Supplied passage -
·····
Raw BYOK/provider keys should not be dumped to local files. BYOK ciphertext or KMS refs are part of Postgres; plaintext exists only in the worker runtime path.
Backup Schedule¶
Postgres:
# Managed providers should use PITR first. This logical dump is the portable
# break-glass backup and local drill input.
pg_dump "$OPEN_COWORK_DATABASE_URL" \
--format=custom \
--no-owner \
--no-acl \
--file "$OPEN_COWORK_BACKUP_DIR/postgres/open-cowork-$(date -u +%Y%m%dT%H%M%SZ).dump"
Object storage:
# S3-compatible stores, including DigitalOcean Spaces.
aws s3 sync "$OPEN_COWORK_OBJECT_STORE_URI" \
"$OPEN_COWORK_BACKUP_DIR/object-store/" \
--only-show-errors
# GCS.
gcloud storage rsync --recursive \
"$OPEN_COWORK_OBJECT_STORE_URI" \
"$OPEN_COWORK_BACKUP_DIR/object-store/"
# Azure Blob.
az storage blob sync \
--source "$OPEN_COWORK_OBJECT_STORE_URI" \
--destination "$OPEN_COWORK_BACKUP_DIR/object-store/"
Secrets:
- Prefer platform-managed versioning and rotation history.
- Export only secret names, versions, KMS refs, and rotation timestamps to the drill report.
- Never export provider keys, OAuth refresh tokens, API tokens, cookie secrets, channel credentials, or billing webhook secrets as plaintext.
Restore Procedure¶
- Freeze writes by removing public traffic or scaling web to read-only maintenance mode.
- Scale workers, scheduler, and Gateway to zero. Do not let workers claim sessions during restore.
- Restore Postgres first:
createdb "$OPEN_COWORK_RESTORE_DATABASE_NAME"
pg_restore \
--dbname "$OPEN_COWORK_RESTORE_DATABASE_URL" \
--clean \
--if-exists \
--no-owner \
--no-acl \
"$OPEN_COWORK_POSTGRES_BACKUP_FILE"
- Restore object storage to the same point in time:
aws s3 sync "$OPEN_COWORK_BACKUP_DIR/object-store/" "$OPEN_COWORK_RESTORE_OBJECT_STORE_URI" --only-show-errors
gcloud storage rsync --recursive "$OPEN_COWORK_BACKUP_DIR/object-store/" "$OPEN_COWORK_RESTORE_OBJECT_STORE_URI"
az storage blob sync --source "$OPEN_COWORK_BACKUP_DIR/object-store/" --destination "$OPEN_COWORK_RESTORE_OBJECT_STORE_URI"
- Start only the cloud web role.
- Verify
GET /healthz,GET /api/workspace,GET /api/diagnostics, andGET /api/metricswith an operator token. - Verify session lists, durable projections, artifact metadata, BYOK metadata, billing state, workflow definitions, channel bindings, and delivery cursors.
·····
Problems to solve -
1 > Answer these questions from the passage on backups and restores:
(a) What should managed providers use first, before the logical dump?
(b) Which three components must be scaled to zero during a restore?
(c) What value does the pg_dump command give for the --format option?
2 > Write the next part of the passage on backups and restores, picking up after its last sentence.

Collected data
·····
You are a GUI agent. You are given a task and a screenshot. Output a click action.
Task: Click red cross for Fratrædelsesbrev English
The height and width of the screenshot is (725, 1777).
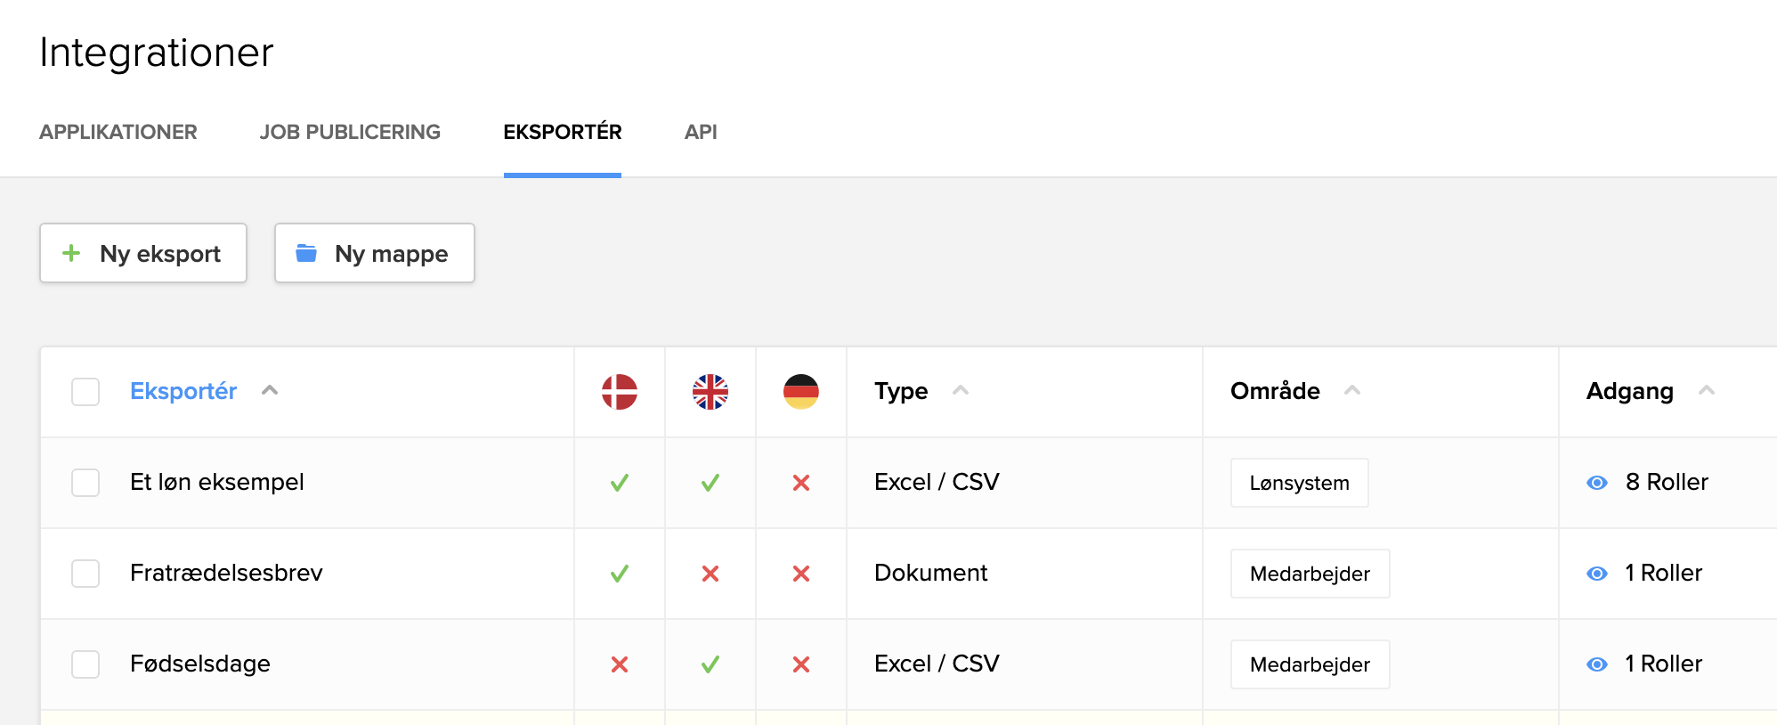[x=710, y=574]
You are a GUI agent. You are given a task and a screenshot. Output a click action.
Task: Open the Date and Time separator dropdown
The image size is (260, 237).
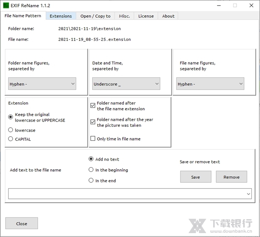(126, 84)
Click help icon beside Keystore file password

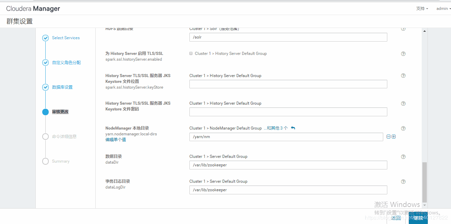point(403,104)
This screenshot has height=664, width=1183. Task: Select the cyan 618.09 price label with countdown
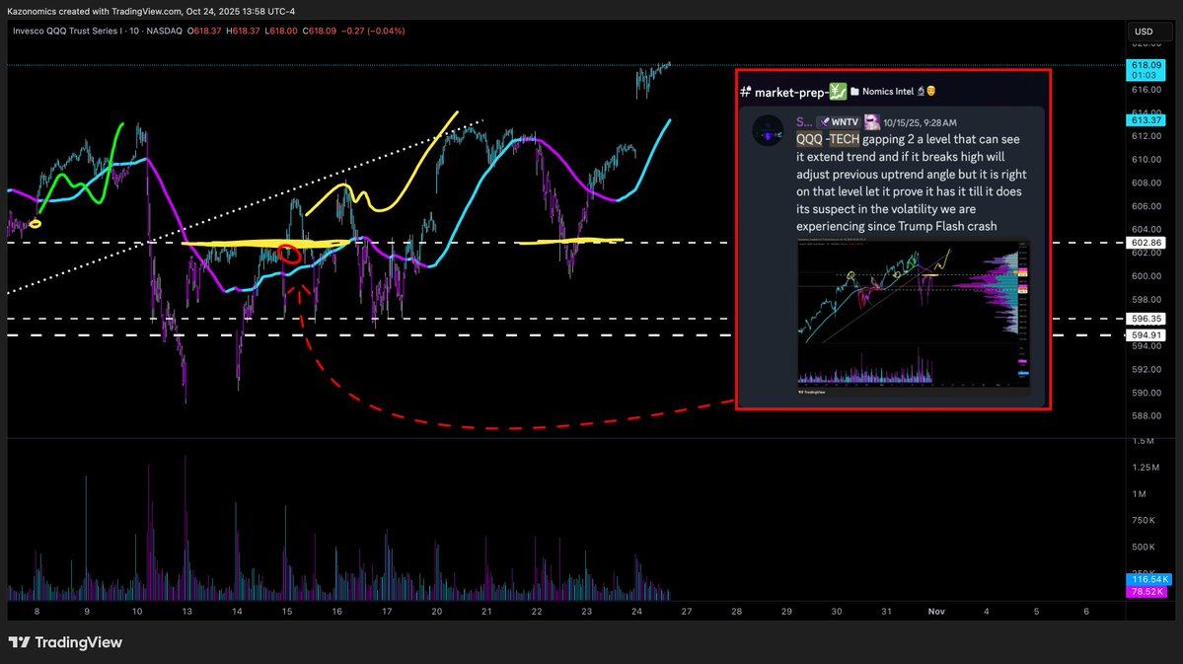point(1145,71)
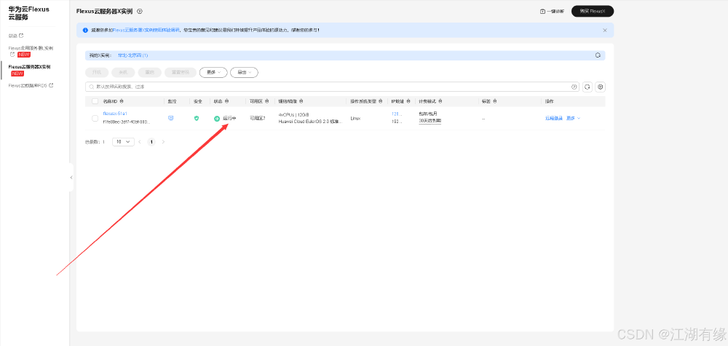Click the refresh icon in the region bar
Screen dimensions: 728x346
[x=598, y=55]
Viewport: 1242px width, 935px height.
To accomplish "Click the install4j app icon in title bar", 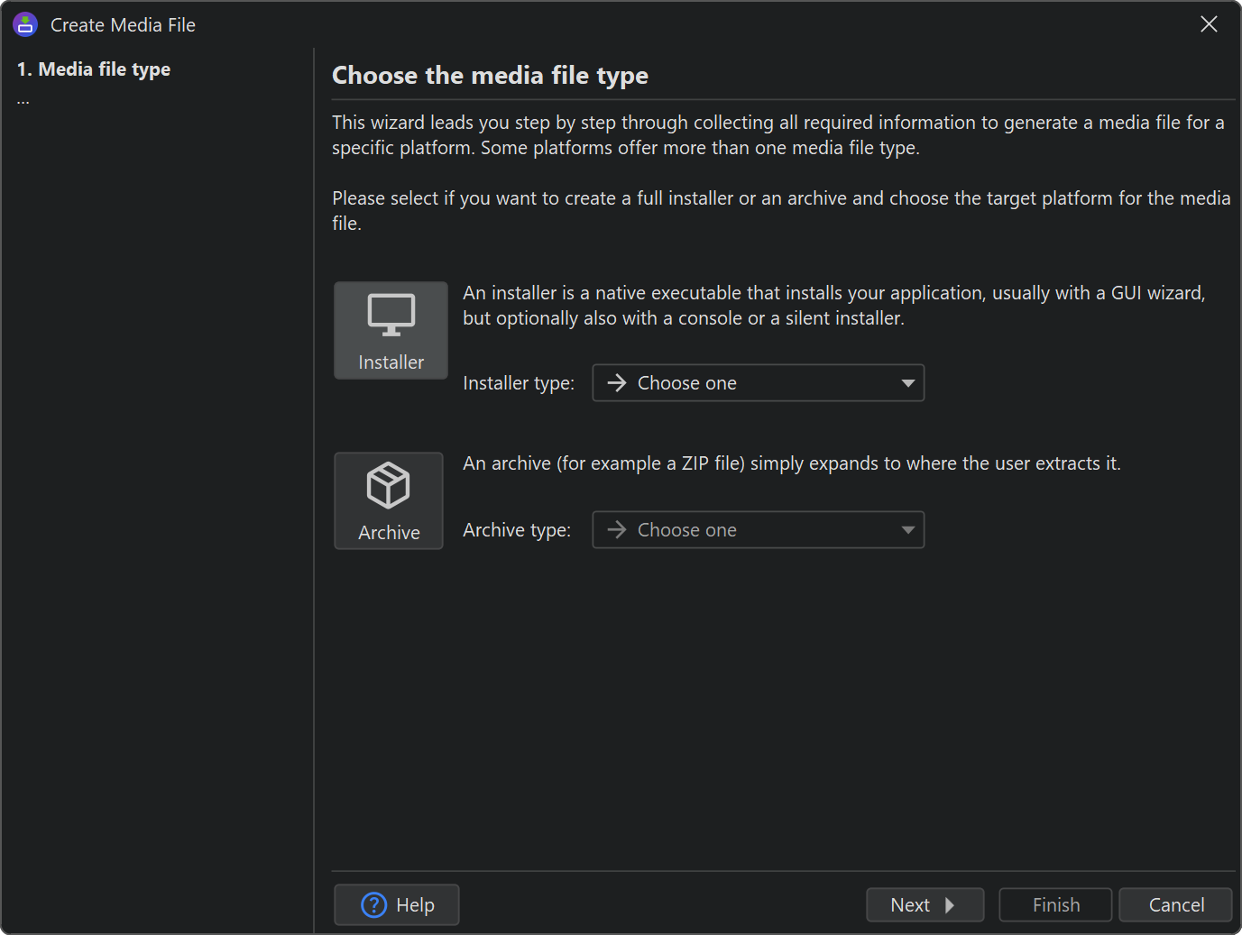I will coord(25,24).
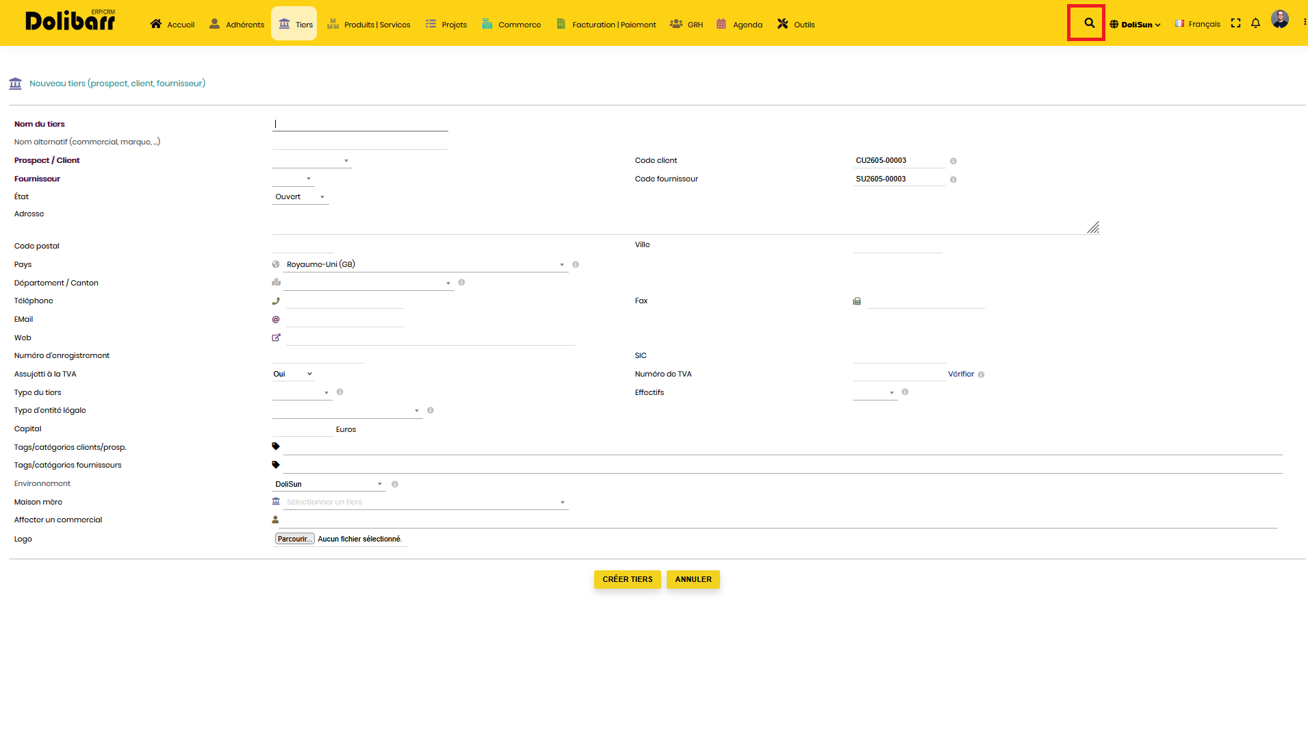Click the Dolibarr logo
1308x738 pixels.
(x=70, y=21)
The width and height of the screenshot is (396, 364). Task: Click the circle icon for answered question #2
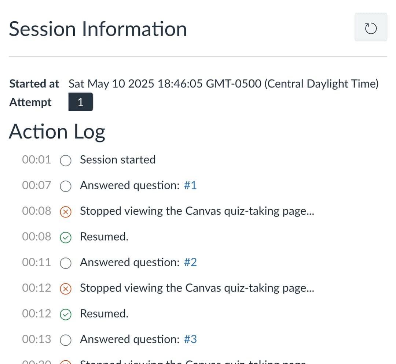click(66, 263)
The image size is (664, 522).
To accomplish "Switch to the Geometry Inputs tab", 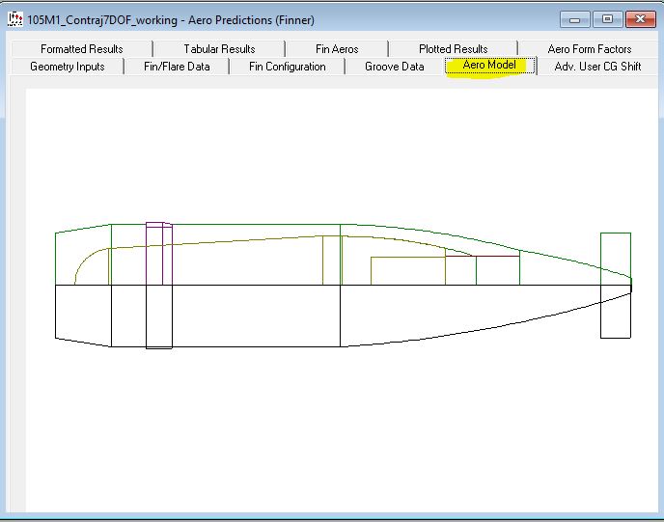I will click(67, 67).
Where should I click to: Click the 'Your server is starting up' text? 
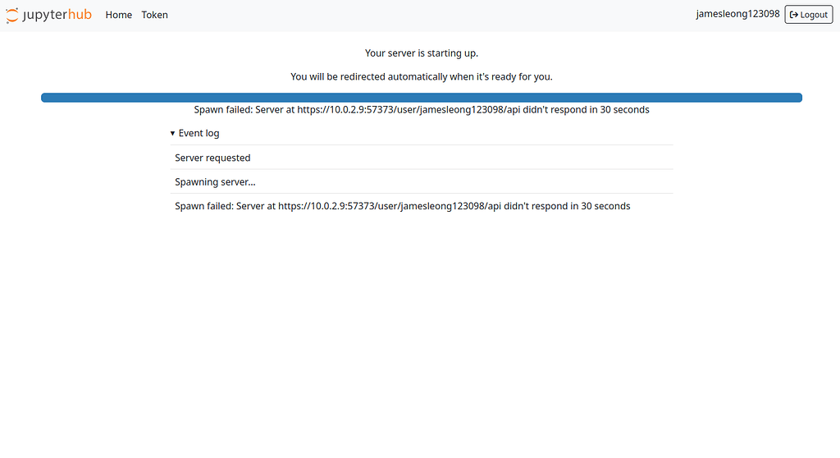(x=422, y=53)
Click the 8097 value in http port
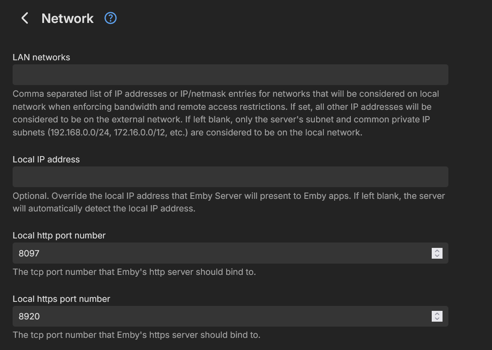 point(29,253)
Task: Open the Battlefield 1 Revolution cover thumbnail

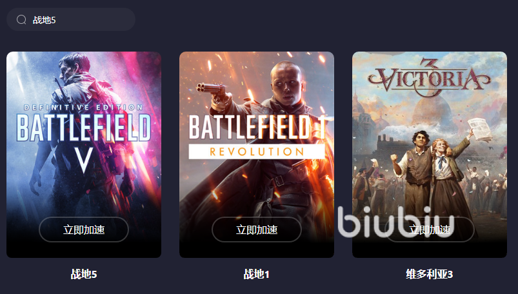Action: 257,155
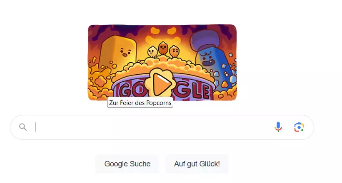Image resolution: width=342 pixels, height=183 pixels.
Task: Open image search with the camera lens icon
Action: coord(299,127)
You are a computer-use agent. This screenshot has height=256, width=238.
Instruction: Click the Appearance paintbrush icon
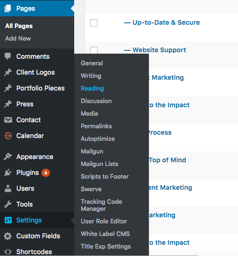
·····
Per-task outputs -
1 >
(a) PITR.
(b) Workers, scheduler, and Gateway.
(c) custom.

2 >
- Start one worker and run a bounded smoke prompt.
- Start scheduler and confirm due workflow claims.
- Start Gateway and confirm channel deliveries resume from stored cursors without duplicate sends.
- Resume traffic after the restore drill report is complete.
Restore Drill Report Requirements¶
Each drill must record:
- environment name, restore target, and timestamp,
- Postgres backup source and restore timestamp,
- object-store snapshot/version used,
- secret manager/KMS version references,
- counts for sessions, projections, artifacts, workflows, channel bindings, and pending/failed/dead deliveries before and after restore,
- smoke commands run and their results,
- any data that was intentionally excluded,
- follow-up fixes and owner.
Keep reports under docs/runbooks/restore-drill-report.md for the latest drill or a dated operations folder in downstream private repos. Do not include customer data, raw credentials, local paths, signed URLs, or provider keys. For managed worker service-plane drills, also use deploy/managed-workers/worker-restore-drill.template.md so worker recovery, checkpoint restore, workflow consistency, and BYOK secret-reference integrity are explicitly recorded.
Recovery Boundaries¶
- Do not hand-edit sessions, projections, or delivery cursors during normal recovery. Use service APIs and retry/dead-letter controls.
- Do not drop additive schema columns as part of rollback. Ship a forward fix.
- Do not resume workers until object storage is restored or checkpoint restores will fail and workers may regenerate divergent state.
- Do not restore local Desktop threads into cloud automatically. Local Desktop workspaces remain local unless users explicitly import/upload content.